The two-year budget proposed by then-Gov. Terry McAuliffe and now being reviewed by lawmakers includes $50,000 to cover the cost of incarcerating someone should they be charged and convicted of a misdemeanor under the potential new law.

But Sen. Ryan McDougle, R-Hanover, said cost was a factor in deciding whether the bill should go forward.

Cortney Carroll of Short Pump was among concertgoers at the mass shooting in Las Vegas on Oct. 1 that left 58 dead and hundreds injured; the shooter had modified his firearms with such devices.

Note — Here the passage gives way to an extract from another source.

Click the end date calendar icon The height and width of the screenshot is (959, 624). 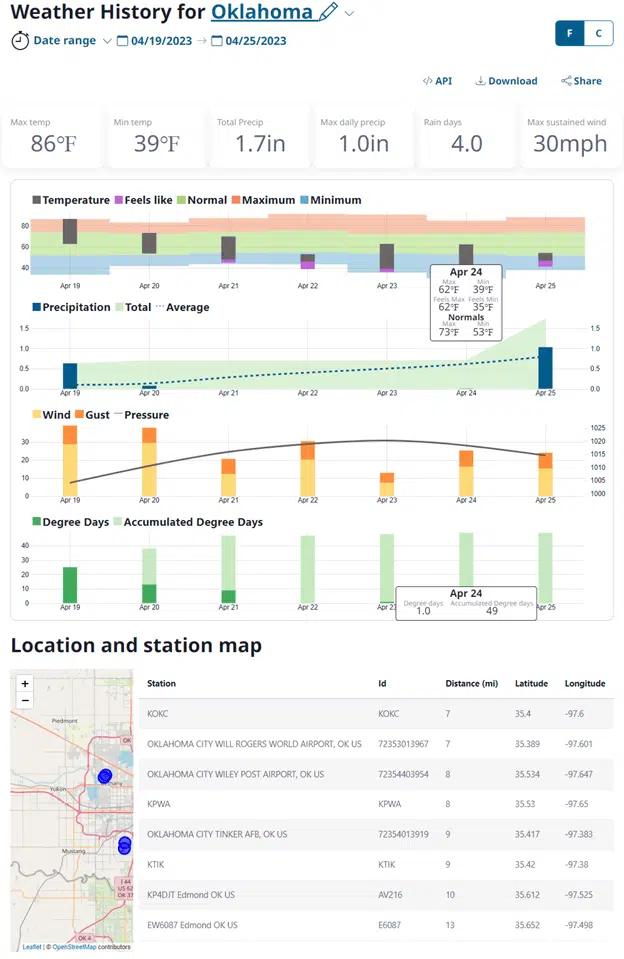216,41
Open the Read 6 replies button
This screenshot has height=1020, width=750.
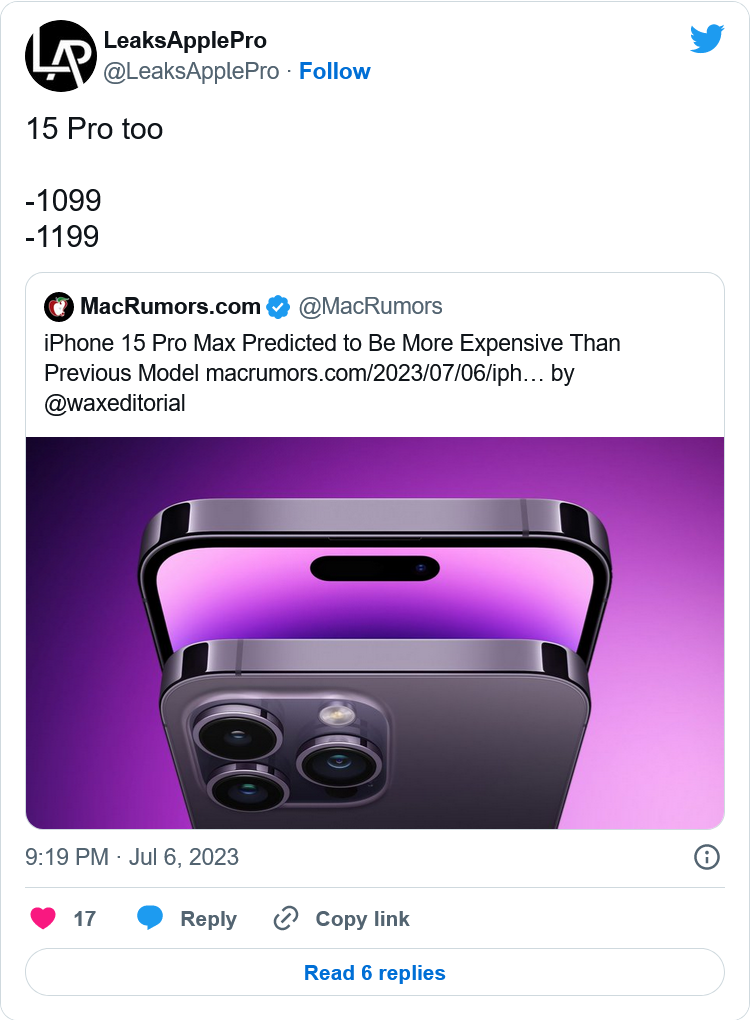(x=375, y=973)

Carroll, who has lobbied lawmakers in Virginia this year to ban bump stocks, told the subcommittee on Wednesday that the cost of not doing so and then assisting victims of a mass shooting would far outweigh $50,000.

“In the long run, there’s a lot of money that’s going to go into it if another tragedy occurs,” she said.

McDougle said it would be difficult for senators to make such a determination.

“There’s no way for us to account for deterrent impacts in the budget,” he said. “And it’s tough, but that’s one of the policy decisions that is very challenging for us.”

Sen. Bill Carrico, R-Grayson, said the federal Bureau of Alcohol, Tobacco, Firearms and Explosives, not a state law, is the appropriate way to address regulations on bump stocks.

Sen. Mark Obenshain, R-Rockingham, joined McDougle and Carrico in stopping the bill. Sens. Louise Lucas, D-Portsmouth, and Janet Howell, D-Fairfax, voted to advance it to the floor.

“I do think that were we to have an incident like Las Vegas, we would look back in horror at what we had done by not putting in $50,000,” Howell said.